# [Challenge]
Could you copy all of the data below word for word, keeping every line unchanged?

#### Items

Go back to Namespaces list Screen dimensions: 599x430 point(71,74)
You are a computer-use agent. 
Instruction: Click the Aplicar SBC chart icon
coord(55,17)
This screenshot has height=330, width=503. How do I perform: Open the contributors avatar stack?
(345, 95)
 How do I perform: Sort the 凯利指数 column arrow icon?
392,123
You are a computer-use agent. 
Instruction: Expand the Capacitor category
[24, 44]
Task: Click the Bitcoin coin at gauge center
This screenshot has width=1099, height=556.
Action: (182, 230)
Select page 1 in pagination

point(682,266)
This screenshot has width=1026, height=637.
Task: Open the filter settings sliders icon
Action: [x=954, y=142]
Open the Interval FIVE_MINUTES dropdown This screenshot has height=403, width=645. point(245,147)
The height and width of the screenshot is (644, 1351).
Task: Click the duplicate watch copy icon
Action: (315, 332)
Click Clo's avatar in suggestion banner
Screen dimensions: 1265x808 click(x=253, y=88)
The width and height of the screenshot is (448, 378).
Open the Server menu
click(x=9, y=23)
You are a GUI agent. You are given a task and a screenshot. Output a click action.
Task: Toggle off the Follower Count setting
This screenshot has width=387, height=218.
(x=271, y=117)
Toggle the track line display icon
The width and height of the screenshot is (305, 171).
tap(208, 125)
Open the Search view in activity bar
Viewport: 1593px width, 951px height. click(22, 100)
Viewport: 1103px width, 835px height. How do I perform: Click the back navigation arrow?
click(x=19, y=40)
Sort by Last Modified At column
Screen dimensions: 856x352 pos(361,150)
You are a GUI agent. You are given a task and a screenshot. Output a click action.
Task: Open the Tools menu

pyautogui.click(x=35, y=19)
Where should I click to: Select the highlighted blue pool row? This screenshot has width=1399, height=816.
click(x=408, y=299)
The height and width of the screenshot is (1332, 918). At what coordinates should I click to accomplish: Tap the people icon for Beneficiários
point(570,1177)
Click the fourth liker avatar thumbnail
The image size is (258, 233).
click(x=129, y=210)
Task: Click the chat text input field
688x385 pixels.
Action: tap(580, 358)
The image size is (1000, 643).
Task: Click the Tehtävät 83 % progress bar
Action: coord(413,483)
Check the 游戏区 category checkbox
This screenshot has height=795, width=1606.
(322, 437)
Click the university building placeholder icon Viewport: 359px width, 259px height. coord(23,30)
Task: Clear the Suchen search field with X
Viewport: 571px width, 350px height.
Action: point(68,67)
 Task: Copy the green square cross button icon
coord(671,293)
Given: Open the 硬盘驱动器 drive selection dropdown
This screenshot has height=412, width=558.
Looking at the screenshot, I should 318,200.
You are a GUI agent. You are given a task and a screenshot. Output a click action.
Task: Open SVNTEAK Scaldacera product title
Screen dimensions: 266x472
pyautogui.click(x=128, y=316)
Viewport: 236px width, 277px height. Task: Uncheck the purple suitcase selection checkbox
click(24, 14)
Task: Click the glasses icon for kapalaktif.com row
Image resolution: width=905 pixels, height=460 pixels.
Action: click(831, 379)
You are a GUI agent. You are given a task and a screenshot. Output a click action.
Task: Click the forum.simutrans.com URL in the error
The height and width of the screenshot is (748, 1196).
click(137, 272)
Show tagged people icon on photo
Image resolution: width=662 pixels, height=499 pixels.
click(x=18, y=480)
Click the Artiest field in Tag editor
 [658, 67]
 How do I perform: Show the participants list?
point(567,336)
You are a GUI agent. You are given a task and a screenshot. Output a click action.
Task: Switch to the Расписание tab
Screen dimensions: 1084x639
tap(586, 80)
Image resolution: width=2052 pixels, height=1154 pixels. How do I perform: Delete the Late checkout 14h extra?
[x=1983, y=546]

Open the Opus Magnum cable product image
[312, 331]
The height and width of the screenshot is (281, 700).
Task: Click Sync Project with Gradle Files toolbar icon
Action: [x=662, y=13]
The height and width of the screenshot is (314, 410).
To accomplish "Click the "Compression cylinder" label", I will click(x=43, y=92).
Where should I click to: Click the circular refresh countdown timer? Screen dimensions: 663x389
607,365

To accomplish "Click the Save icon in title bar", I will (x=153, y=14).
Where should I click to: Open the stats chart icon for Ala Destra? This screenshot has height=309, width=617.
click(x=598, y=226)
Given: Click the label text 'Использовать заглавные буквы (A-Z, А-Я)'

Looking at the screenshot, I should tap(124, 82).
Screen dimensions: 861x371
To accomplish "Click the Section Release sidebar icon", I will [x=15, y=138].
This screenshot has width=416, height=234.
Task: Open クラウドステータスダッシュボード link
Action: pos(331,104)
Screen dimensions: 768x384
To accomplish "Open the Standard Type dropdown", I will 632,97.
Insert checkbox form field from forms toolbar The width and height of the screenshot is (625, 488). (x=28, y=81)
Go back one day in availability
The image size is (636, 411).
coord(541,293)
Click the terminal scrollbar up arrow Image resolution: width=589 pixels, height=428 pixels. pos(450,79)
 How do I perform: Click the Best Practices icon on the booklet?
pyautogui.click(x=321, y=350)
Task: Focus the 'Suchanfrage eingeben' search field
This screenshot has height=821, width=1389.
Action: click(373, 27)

########

# [Correct result]
Go back to Namespaces list Screen dimensions: 599x430 point(71,74)
You are a computer-use agent. 
Instruction: Click the Aplicar SBC chart icon
coord(55,17)
This screenshot has height=330, width=503. How do I perform: Open the contributors avatar stack?
(345, 95)
 How do I perform: Sort the 凯利指数 column arrow icon?
392,123
You are a computer-use agent. 
Instruction: Expand the Capacitor category
[24, 44]
Task: Click the Bitcoin coin at gauge center
This screenshot has width=1099, height=556.
Action: (182, 230)
Select page 1 in pagination

point(682,266)
This screenshot has width=1026, height=637.
Task: Open the filter settings sliders icon
Action: [x=954, y=142]
Open the Interval FIVE_MINUTES dropdown This screenshot has height=403, width=645. point(245,147)
The height and width of the screenshot is (644, 1351).
Task: Click the duplicate watch copy icon
Action: (315, 332)
Click Clo's avatar in suggestion banner
Screen dimensions: 1265x808 click(x=253, y=88)
The width and height of the screenshot is (448, 378).
Open the Server menu
click(x=9, y=23)
You are a GUI agent. You are given a task and a screenshot. Output a click action.
Task: Toggle off the Follower Count setting
This screenshot has width=387, height=218.
(x=271, y=117)
Toggle the track line display icon
The width and height of the screenshot is (305, 171).
tap(208, 125)
Open the Search view in activity bar
Viewport: 1593px width, 951px height. click(22, 100)
Viewport: 1103px width, 835px height. How do I perform: Click the back navigation arrow?
click(x=19, y=40)
Sort by Last Modified At column
Screen dimensions: 856x352 pos(361,150)
You are a GUI agent. You are given a task and a screenshot. Output a click action.
Task: Open the Tools menu

pyautogui.click(x=35, y=19)
Where should I click to: Select the highlighted blue pool row? This screenshot has width=1399, height=816.
click(x=408, y=299)
The height and width of the screenshot is (1332, 918). At what coordinates should I click to accomplish: Tap the people icon for Beneficiários
point(570,1177)
Click the fourth liker avatar thumbnail
The image size is (258, 233).
click(x=129, y=210)
Task: Click the chat text input field
688x385 pixels.
Action: tap(580, 358)
The image size is (1000, 643).
Task: Click the Tehtävät 83 % progress bar
Action: coord(413,483)
Check the 游戏区 category checkbox
This screenshot has height=795, width=1606.
(322, 437)
Click the university building placeholder icon Viewport: 359px width, 259px height. coord(23,30)
Task: Clear the Suchen search field with X
Viewport: 571px width, 350px height.
Action: point(68,67)
 Task: Copy the green square cross button icon
coord(671,293)
Given: Open the 硬盘驱动器 drive selection dropdown
This screenshot has height=412, width=558.
Looking at the screenshot, I should 318,200.
You are a GUI agent. You are given a task and a screenshot. Output a click action.
Task: Open SVNTEAK Scaldacera product title
Screen dimensions: 266x472
pyautogui.click(x=128, y=316)
Viewport: 236px width, 277px height. Task: Uncheck the purple suitcase selection checkbox
click(24, 14)
Task: Click the glasses icon for kapalaktif.com row
Image resolution: width=905 pixels, height=460 pixels.
Action: click(831, 379)
You are a GUI agent. You are given a task and a screenshot. Output a click action.
Task: Click the forum.simutrans.com URL in the error
The height and width of the screenshot is (748, 1196).
click(137, 272)
Show tagged people icon on photo
Image resolution: width=662 pixels, height=499 pixels.
click(x=18, y=480)
Click the Artiest field in Tag editor
 [658, 67]
 How do I perform: Show the participants list?
point(567,336)
You are a GUI agent. You are given a task and a screenshot. Output a click action.
Task: Switch to the Расписание tab
Screen dimensions: 1084x639
tap(586, 80)
Image resolution: width=2052 pixels, height=1154 pixels. How do I perform: Delete the Late checkout 14h extra?
[x=1983, y=546]

Open the Opus Magnum cable product image
[312, 331]
The height and width of the screenshot is (281, 700).
Task: Click Sync Project with Gradle Files toolbar icon
Action: [x=662, y=13]
The height and width of the screenshot is (314, 410).
To accomplish "Click the "Compression cylinder" label", I will click(x=43, y=92).
Where should I click to: Click the circular refresh countdown timer? Screen dimensions: 663x389
607,365

To accomplish "Click the Save icon in title bar", I will (x=153, y=14).
Where should I click to: Open the stats chart icon for Ala Destra? This screenshot has height=309, width=617.
click(x=598, y=226)
Given: Click the label text 'Использовать заглавные буквы (A-Z, А-Я)'

Looking at the screenshot, I should tap(124, 82).
Screen dimensions: 861x371
To accomplish "Click the Section Release sidebar icon", I will [x=15, y=138].
This screenshot has width=416, height=234.
Task: Open クラウドステータスダッシュボード link
Action: pos(331,104)
Screen dimensions: 768x384
To accomplish "Open the Standard Type dropdown", I will 632,97.
Insert checkbox form field from forms toolbar The width and height of the screenshot is (625, 488). (x=28, y=81)
Go back one day in availability
The image size is (636, 411).
coord(541,293)
Click the terminal scrollbar up arrow Image resolution: width=589 pixels, height=428 pixels. pos(450,79)
 How do I perform: Click the Best Practices icon on the booklet?
pyautogui.click(x=321, y=350)
Task: Focus the 'Suchanfrage eingeben' search field
This screenshot has height=821, width=1389.
Action: click(373, 27)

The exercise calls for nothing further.